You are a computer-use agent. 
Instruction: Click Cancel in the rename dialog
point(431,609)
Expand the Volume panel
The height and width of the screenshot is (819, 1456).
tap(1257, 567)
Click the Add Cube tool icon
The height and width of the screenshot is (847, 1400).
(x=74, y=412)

- _THE PROBLEM_
Exact copies of all the entries above are to be printed.

- _WRITTEN RESPONSE_
You are a computer-use agent. 
Instruction: Click Cancel in the rename dialog
point(431,609)
Expand the Volume panel
The height and width of the screenshot is (819, 1456).
tap(1257, 567)
Click the Add Cube tool icon
The height and width of the screenshot is (847, 1400).
(x=74, y=412)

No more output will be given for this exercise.